Network Working Group E. Warnicke
Request for Comments: 4183 Cisco Systems
Category: Informational September 2005
A Suggested Scheme for DNS Resolution of Networks and Gateways
Status of This Memo
This memo provides information for the Internet community. It does
not specify an Internet standard of any kind. Distribution of this
memo is unlimited.
Copyright Notice
Copyright (C) The Internet Society (2005).
IESG Note
This RFC is not a candidate for any level of Internet Standard. The
IETF disclaims any knowledge of the fitness of this RFC for any
purpose and notes that the decision to publish is not based on IETF
review apart from IESG review for conflict with IETF work. The RFC
Editor has chosen to publish this document at its discretion.

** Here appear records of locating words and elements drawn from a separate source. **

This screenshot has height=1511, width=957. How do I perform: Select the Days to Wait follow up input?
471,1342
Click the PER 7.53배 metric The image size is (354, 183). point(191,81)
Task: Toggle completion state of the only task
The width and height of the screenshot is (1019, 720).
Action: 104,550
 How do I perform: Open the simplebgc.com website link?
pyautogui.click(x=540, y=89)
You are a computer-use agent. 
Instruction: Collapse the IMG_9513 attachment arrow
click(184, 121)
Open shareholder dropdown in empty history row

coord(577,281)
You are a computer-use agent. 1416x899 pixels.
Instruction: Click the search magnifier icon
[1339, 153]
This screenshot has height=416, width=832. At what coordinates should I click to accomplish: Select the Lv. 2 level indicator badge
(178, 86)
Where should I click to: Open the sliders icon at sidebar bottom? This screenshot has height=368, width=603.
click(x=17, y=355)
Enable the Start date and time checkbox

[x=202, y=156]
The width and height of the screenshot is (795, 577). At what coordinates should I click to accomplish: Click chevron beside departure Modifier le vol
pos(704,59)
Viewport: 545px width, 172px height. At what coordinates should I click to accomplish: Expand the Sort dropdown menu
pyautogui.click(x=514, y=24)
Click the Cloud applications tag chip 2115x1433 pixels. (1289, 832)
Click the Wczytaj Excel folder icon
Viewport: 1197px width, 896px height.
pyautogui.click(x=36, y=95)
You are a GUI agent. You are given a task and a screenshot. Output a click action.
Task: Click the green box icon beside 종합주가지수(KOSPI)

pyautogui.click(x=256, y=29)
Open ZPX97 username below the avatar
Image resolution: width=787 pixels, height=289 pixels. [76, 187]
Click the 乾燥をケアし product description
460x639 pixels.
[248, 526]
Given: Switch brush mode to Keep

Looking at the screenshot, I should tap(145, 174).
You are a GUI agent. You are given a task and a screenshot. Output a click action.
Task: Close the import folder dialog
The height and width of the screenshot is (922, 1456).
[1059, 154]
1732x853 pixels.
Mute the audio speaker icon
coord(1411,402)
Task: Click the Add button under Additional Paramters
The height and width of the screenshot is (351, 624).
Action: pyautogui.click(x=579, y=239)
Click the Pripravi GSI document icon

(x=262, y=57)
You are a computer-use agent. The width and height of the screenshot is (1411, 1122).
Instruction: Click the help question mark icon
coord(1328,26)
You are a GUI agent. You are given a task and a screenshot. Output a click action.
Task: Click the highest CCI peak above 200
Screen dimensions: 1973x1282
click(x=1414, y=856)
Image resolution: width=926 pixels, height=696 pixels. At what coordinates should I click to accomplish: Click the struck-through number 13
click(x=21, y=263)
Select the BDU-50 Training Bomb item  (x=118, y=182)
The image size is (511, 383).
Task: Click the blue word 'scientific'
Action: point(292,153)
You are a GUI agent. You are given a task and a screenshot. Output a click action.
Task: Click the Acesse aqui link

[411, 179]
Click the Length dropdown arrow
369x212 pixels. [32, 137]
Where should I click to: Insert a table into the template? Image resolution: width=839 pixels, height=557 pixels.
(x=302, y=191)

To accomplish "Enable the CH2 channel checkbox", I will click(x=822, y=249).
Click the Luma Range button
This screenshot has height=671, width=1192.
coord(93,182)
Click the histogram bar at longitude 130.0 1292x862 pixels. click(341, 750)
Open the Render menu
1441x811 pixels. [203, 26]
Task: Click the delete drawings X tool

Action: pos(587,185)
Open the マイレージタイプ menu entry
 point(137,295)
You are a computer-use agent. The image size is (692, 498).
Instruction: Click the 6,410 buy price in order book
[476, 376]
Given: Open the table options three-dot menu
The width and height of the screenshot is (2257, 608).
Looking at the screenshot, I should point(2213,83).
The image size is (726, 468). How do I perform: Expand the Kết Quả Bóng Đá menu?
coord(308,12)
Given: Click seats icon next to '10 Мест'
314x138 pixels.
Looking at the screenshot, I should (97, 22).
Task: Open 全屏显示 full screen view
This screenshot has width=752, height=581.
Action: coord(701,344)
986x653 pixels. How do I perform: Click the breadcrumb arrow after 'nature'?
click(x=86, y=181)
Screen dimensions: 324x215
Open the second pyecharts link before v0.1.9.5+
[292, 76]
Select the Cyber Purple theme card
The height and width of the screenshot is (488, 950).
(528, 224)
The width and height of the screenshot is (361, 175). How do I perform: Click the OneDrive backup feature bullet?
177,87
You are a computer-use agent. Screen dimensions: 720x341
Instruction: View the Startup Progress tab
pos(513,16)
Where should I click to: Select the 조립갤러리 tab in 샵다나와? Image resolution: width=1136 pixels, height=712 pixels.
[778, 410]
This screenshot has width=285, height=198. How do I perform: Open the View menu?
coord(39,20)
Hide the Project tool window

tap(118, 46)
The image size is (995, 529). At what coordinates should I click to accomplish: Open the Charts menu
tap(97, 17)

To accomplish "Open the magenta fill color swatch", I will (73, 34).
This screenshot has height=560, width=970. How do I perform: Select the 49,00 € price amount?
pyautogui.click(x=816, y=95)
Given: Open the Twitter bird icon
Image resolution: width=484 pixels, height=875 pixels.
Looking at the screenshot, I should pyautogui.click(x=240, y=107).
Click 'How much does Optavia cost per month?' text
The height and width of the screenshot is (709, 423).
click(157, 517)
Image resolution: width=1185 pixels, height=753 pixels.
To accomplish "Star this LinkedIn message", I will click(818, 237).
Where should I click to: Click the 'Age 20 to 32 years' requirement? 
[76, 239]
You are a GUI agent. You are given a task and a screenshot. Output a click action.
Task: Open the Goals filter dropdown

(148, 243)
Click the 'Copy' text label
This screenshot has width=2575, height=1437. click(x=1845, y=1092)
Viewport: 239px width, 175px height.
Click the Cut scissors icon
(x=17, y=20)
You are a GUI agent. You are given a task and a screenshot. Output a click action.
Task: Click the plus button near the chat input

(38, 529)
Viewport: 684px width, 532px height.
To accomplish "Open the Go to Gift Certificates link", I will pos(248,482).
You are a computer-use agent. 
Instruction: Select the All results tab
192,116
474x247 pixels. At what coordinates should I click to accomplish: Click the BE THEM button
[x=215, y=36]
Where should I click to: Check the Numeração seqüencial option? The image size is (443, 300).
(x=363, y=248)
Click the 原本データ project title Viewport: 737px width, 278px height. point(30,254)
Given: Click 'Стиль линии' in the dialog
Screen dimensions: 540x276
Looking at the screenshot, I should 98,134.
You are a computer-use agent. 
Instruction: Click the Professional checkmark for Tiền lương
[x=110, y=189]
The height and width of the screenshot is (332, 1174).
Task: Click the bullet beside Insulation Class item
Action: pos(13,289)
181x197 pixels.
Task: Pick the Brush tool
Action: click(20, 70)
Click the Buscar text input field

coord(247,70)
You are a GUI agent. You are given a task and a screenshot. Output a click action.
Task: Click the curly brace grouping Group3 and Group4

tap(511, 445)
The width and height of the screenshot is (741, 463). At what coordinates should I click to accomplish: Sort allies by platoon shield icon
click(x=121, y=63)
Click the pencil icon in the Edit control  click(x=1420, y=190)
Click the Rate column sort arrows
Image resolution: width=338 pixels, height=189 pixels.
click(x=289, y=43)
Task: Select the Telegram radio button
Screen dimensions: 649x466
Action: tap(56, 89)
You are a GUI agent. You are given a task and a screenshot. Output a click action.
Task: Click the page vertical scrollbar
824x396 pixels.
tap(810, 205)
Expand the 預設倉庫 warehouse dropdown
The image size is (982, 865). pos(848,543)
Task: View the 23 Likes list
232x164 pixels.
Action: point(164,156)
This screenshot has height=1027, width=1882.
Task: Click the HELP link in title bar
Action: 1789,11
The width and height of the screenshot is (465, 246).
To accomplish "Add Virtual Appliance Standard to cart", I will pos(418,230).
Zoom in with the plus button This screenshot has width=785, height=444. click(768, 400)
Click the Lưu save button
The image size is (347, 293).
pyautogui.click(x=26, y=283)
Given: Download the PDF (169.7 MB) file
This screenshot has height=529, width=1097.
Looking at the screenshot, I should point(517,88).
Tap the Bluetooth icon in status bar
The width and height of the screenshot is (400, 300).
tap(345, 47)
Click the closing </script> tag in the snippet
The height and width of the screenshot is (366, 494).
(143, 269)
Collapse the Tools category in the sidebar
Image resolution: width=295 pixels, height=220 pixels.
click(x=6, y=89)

See
RFC 3932 [6] for more information.
Abstract
This document suggests a method of using DNS to determine the network
that contains a specified IP address, the netmask of that network,
and the address(es) of first-hop routers(s) on that network. This
method supports variable-length subnet masks, delegation of subnets
on non-octet boundaries, and multiple routers per subnet.
1. Introduction
As a variety of new devices are introduced to the network, many of
them not traditional workstations or routers, there are requirements
that the first-hop router provide some network service for a host.
It may be necessary for a third-party server in the network to
request some service related to the host from the first-hop router(s)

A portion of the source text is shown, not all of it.